‘Claramente possui motivação política’, afirma Observatório da BR-319 sobre emissão de licença pelo Ibama

Desmatamento ilegal às margens da BR-319 (Gabriel Monteiro/Agência O Globo)
Marcela Leiros – Da Revista Cenarium

BRASÍLIA – O Observatório da BR-319, rede de organizações da sociedade civil que atuam na região de influência da rodovia, afirmou que vê com grande preocupação a emissão de licença prévia para a reconstrução do “Trecho do Meio” da BR-319, já que etapas importantes do processo, como consultas públicas a comunidades tradicionais, foram ignoradas.

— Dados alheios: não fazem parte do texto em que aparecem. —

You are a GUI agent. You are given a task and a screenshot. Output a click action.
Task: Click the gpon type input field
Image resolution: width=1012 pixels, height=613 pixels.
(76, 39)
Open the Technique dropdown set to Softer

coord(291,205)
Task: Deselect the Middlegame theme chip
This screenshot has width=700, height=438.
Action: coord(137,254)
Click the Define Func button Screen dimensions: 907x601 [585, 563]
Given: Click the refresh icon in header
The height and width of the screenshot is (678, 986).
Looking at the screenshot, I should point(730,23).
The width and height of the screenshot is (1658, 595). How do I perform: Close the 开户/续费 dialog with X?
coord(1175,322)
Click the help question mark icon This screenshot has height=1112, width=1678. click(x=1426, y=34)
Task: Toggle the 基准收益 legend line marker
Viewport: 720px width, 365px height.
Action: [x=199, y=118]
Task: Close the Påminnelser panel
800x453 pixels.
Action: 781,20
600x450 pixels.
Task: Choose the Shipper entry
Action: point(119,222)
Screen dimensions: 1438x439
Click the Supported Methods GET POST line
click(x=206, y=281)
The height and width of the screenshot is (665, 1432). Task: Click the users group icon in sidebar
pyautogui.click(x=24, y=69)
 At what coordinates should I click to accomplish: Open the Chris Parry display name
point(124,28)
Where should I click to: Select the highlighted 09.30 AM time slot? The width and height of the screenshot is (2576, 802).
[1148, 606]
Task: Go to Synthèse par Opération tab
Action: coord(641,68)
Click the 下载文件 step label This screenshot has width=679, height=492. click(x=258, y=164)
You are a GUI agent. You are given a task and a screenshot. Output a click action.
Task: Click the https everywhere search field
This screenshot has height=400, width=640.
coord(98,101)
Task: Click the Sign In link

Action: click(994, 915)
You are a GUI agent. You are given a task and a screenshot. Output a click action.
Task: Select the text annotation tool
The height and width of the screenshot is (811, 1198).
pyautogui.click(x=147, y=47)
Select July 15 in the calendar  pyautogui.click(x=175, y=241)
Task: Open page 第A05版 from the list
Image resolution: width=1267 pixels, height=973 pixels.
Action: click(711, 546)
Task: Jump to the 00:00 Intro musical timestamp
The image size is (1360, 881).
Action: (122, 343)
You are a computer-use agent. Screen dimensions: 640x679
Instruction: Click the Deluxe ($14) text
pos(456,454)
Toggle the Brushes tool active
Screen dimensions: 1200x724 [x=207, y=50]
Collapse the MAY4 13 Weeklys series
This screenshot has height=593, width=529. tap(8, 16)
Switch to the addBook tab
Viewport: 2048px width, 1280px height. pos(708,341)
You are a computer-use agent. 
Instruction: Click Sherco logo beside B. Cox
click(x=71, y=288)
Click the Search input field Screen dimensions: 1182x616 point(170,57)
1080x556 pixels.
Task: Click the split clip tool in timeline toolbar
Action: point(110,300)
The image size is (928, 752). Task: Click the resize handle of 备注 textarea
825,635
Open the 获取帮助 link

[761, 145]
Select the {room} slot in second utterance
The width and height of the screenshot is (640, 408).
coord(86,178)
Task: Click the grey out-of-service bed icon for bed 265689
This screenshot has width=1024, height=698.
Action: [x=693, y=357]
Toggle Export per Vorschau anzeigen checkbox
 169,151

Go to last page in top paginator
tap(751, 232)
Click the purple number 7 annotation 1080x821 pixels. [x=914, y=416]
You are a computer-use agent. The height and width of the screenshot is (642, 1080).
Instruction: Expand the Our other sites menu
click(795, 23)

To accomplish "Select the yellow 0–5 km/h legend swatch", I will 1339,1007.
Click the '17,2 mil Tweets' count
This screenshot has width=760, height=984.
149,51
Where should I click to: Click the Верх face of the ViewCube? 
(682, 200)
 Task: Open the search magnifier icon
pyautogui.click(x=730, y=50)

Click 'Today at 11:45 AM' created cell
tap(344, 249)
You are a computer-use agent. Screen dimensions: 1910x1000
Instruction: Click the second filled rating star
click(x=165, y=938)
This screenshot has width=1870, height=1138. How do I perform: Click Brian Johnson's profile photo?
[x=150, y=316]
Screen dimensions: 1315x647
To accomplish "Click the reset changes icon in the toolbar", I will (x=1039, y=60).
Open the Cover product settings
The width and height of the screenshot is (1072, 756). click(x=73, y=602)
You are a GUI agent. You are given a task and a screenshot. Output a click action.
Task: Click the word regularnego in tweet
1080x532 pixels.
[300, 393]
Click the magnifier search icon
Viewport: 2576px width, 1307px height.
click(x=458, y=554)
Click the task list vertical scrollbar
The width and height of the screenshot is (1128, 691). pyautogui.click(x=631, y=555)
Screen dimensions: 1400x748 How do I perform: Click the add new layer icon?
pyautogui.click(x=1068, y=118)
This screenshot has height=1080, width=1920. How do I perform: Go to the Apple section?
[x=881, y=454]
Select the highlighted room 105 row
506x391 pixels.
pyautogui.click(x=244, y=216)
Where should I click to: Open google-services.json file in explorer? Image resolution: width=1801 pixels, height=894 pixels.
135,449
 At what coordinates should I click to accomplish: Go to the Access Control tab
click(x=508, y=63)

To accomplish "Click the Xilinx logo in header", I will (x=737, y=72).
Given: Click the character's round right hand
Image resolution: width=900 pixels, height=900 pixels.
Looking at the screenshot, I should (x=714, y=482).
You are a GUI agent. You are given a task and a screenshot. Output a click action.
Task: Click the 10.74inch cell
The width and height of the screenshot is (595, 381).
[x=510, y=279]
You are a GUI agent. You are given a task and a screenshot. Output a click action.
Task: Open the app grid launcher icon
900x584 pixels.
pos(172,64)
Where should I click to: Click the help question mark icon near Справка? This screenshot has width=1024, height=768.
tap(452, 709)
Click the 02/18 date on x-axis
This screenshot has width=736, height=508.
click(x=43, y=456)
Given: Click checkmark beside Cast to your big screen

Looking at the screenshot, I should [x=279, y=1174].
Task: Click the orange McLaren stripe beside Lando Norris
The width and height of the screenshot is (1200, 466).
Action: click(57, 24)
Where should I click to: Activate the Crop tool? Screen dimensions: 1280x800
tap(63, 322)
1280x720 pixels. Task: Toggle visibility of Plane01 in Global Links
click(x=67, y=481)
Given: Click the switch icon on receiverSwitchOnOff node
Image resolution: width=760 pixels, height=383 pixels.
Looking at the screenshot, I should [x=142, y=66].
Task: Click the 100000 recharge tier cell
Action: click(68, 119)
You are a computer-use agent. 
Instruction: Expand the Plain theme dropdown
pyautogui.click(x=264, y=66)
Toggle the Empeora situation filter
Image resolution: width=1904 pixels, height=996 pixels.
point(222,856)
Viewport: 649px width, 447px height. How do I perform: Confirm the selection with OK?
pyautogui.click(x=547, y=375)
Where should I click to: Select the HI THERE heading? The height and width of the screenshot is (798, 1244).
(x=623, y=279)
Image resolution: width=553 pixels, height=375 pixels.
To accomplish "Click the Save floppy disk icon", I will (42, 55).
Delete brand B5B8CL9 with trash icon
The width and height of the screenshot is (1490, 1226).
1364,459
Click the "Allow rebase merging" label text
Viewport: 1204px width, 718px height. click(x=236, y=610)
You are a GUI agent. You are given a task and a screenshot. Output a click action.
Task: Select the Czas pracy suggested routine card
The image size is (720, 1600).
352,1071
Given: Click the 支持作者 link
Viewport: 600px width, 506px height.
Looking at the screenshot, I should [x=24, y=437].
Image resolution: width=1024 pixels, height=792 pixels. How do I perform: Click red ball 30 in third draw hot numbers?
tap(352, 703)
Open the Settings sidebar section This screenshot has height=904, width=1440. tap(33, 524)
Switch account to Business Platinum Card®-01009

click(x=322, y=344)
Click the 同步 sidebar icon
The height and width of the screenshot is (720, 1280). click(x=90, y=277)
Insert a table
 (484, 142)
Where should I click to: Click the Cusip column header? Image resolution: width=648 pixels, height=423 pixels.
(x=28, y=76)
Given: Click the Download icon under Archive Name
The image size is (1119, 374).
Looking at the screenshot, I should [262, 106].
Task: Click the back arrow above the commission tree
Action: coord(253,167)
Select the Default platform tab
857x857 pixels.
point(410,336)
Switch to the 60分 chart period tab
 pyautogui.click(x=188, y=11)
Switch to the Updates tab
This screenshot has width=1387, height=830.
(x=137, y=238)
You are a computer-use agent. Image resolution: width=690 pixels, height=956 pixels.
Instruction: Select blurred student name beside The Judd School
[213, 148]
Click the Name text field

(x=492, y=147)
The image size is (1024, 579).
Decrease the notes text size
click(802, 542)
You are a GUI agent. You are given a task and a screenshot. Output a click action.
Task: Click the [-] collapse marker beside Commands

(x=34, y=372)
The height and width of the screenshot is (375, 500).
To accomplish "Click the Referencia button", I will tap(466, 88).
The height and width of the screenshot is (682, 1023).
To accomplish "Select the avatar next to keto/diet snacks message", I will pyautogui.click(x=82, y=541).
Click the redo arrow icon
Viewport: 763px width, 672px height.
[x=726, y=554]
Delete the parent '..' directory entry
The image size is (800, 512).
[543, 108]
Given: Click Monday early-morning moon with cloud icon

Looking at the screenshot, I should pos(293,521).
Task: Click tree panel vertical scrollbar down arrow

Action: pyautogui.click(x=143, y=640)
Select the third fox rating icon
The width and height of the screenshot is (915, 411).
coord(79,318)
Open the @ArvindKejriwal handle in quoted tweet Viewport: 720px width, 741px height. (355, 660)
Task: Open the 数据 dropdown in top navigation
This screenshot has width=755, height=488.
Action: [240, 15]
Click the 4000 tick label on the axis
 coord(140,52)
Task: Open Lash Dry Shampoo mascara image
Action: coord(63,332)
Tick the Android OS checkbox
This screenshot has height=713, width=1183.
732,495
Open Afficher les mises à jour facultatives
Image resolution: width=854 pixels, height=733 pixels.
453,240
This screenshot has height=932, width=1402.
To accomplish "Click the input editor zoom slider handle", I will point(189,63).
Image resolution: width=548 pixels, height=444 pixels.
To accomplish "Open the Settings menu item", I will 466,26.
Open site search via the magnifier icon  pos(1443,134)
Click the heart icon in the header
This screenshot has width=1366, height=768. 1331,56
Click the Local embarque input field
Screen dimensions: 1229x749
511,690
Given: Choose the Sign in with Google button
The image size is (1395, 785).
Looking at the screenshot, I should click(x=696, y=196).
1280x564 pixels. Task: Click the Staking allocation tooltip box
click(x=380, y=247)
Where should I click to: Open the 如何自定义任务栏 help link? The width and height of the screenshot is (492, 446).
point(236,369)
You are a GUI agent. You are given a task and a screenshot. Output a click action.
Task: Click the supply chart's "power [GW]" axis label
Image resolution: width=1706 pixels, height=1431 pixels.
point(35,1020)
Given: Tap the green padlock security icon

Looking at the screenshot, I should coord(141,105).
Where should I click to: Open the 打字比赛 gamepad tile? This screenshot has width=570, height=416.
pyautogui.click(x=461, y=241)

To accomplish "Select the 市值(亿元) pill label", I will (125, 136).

O Instituto Brasileiro do Meio Ambiente e dos Recursos Naturais Renováveis (Ibama) deu a autorização na quinta-feira, 28, e a organização disse que a decisão, “claramente, possui motivação política”.

A notícia sobre a autorização foi confirmada pelo pré-candidato ao Senado, coronel Alfredo Menezes (PL-AM), que apoia o presidente Jair Bolsonaro (PL). “Mais um objetivo do governo do nosso presidente Bolsonaro”, disse após receber uma cópia do documento entregue pelo ministro da Infraestrutura, Marcelo Sampaio, em Brasília.

Loteamentos na beira da BR-319. Invasões contribuem para o desmatamento da floresta e facilitam as queimadas (Gabriel Monteiro/Agência O Globo)

No nosso entendimento, a LP [Licença Prévia] ainda não pôde ser emitida, uma vez que as consultas livres, prévias e informadas, nunca foram realizadas com os povos indígenas e comunidades tradicionais que serão, diretamente impactados, por uma obra de infraestrutura desta magnitude. Sendo assim, o direito destes povos foi violado”, informou o Observatório da BR-319.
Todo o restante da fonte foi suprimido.